6

I am trying to write an equation in a multicolumn environment and while there is space on the final line for the equation number, LaTeX is seemingly putting it on a new line.

\documentclass[a4paper, 12pt]{article}
\usepackage{lipsum, amsmath, multicol, geometry}
\geometry{left=20mm, right=20mm, top=20mm, bottom=20mm}
\begin{document}
\begin{multicols}{2}
Using central differences for the first and second order derivative our numerical scheme becomes
\begin{equation}
\begin{aligned}
h_j^{n+1} =  h_j^n &+  \dfrac{\Delta t \left(h_j^n\right)^3}{(\Delta x)^2} 
\left(h_{j+1}^n - 2 h_j^n + h_{j-1}^n\right)\\ 
&+  \dfrac{3\Delta t \left(h_j^n\right)^2}{4(\Delta x)^2} 
\left(h_{j+1}^n - h_{j-1}^n\right)
\end{aligned}
\label{eqt:numerical_scheme}
\end{equation}
where we notice something\\
\lipsum[2]
\end{multicols}
\end{document}

gives the following:

misplaced equation number

I would like the equation number to be higher on the final line where there is room. I have tried swapping the lines and various environments, but no luck.

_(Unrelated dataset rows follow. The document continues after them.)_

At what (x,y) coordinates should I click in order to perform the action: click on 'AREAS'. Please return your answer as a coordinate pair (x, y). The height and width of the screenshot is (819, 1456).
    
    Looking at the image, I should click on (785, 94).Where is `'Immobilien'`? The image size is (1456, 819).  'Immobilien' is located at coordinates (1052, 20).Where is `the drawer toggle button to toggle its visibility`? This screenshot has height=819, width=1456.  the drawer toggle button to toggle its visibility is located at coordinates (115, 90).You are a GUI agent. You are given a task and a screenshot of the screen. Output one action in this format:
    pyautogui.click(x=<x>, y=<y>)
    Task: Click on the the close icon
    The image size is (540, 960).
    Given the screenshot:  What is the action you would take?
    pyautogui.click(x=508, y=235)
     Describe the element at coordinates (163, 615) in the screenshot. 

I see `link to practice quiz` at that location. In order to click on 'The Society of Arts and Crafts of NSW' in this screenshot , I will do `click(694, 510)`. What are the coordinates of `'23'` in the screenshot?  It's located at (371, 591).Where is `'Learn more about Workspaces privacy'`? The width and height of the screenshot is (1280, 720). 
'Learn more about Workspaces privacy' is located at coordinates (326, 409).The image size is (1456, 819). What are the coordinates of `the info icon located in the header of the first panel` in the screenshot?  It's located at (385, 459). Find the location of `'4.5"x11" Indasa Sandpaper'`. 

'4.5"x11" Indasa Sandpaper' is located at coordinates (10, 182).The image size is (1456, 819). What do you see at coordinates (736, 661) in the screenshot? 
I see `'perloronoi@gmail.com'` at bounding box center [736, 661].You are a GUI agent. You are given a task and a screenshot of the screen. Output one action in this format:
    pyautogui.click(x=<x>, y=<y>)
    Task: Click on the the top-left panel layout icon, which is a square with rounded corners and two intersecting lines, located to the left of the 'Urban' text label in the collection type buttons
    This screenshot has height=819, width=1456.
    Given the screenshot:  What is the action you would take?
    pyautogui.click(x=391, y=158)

Any help would be appreciated.

1
4

enter image description here

\documentclass{article}
\usepackage{multicol,amsmath}
\addtolength\textwidth{2cm}
\begin{document}

\begin{multicols}{2}
Using central differences for the first and second order derivative our numerical scheme becomes
\begin{gather}
\begin{aligned}
h_j^{n+1} =  h_j^n &+  \dfrac{\Delta t \left(h_j^n\right)^3}{(\Delta x)^2} 
\left(h_{j+1}^n - 2 h_j^n + h_{j-1}^n\right)\\ 
&+  \dfrac{3\Delta t \left(h_j^n\right)^2}{4(\Delta x)^2} 
\left(h_{j+1}^n - h_{j-1}^n\right)
\end{aligned}
\label{eqt:numerical_scheme1}
\raisetag{20pt}
\end{gather}
where we notice something

Using central differences for the first and second order derivative our numerical scheme becomes
\begin{align}
h_j^{n+1} =  h_j^n &+  \dfrac{\Delta t \left(h_j^n\right)^3}{(\Delta x)^2} 
\left(h_{j+1}^n - 2 h_j^n + h_{j-1}^n\right)\nonumber\\ 
&+  \dfrac{3\Delta t \left(h_j^n\right)^2}{4(\Delta x)^2} 
\left(h_{j+1}^n - h_{j-1}^n\right)
\label{eqt:numerical_scheme2}
\end{align}
where we notice something

\end{multicols}

\end{document}

Please always post full documents, I had to guess a text width to get the effect that you showed. You can use \raisetag (But apparently not in equation so I used a one line gather) or you can use align and just number one line.

5
  • Sorry about the full document, will add it in now (always apprehensive to explode the 'snippit' with what are usually long preambles)! Why did you use \raisetag{20pt}, was 20pt a guess or did you work it out? Thanks!
    – oliversm
    Oct 29 '16 at 21:15
  • @oliversm -- 20pt was obviously a guess. if you look carefully, the parentheses in the right-hand column (using align) are lined up, but the ones in the left-hand column aren't. Oct 29 '16 at 21:23
  • @barbarabeeton -- Thanks for pointing that out. The solution using aligned seems ideal.
    – oliversm
    Oct 29 '16 at 21:32
  • @oliversm well also it depends on the intention if the equation had been smaller the aligned method puts the number vertically centred between the two lines (so iIused 20pt being a bit more than a baseline) it should be a bit more for that effect, if you want it lined with a baseline using aligned of multline is better as the baseline alignment of the number will be exact then Oct 29 '16 at 21:36
  • @barbarabeeton ^^ Oct 29 '16 at 21:37
3

The equation-number-placement issues can be avoided entirely by using a multline environment instead of nested equation and aligned environments. (Vertical alignment of the two + symbols would not appear to be particularly urgent.)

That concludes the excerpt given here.